1, Introduction to SIFT registration
SIFT, scale invariant feature transformation, is a description used in the field of image processing. This description has scale invariance and can detect key points in the image. It is a local feature descriptor.
1. SIFT algorithm features:
(1) It has good stability and invariance, can adapt to the changes of rotation, scale scaling and brightness, and can be free from the interference of angle change, affine transformation and noise to a certain extent.

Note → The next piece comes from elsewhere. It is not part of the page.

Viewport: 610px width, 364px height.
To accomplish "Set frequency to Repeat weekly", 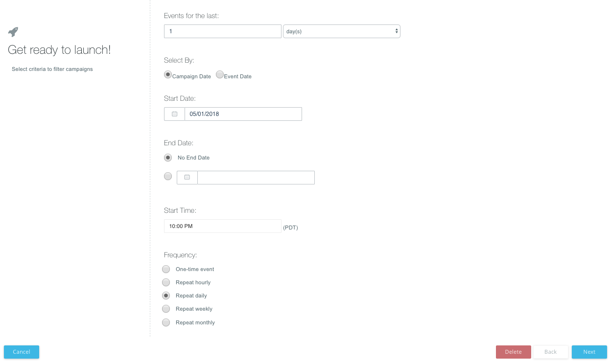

(2) It has good discrimination and can match the discrimination information quickly and accurately in the massive feature database
(3) Multiplicity, even if there is only a single object, can produce a large number of eigenvectors
(4) High speed, fast feature vector matching
(5) Scalability, can be combined with other forms of eigenvectors
2 essence of SIFT algorithm
Find the key points in different scale spaces, and calculate the direction of the key points.
3. The SIFT algorithm realizes feature matching mainly in the following three processes:
(1) Extract key points: key points are some very prominent points that will not disappear due to lighting, scale, rotation and other factors, such as corner points, edge points, bright spots in dark areas and dark spots in bright areas. This step is to search for image positions in all scale spaces. Gaussian differential function is used to identify potential points of interest with scale and rotation invariance.
(2) Locate the key points and determine the feature direction: at each candidate position, a fine fitting model is used to determine the position and scale. The selection of key points depends on their stability. Then, one or more directions are assigned to each key position based on the local gradient direction of the image. All subsequent operations on image data are transformed relative to the direction, scale and position of key points, so as to provide invariance to these transformations.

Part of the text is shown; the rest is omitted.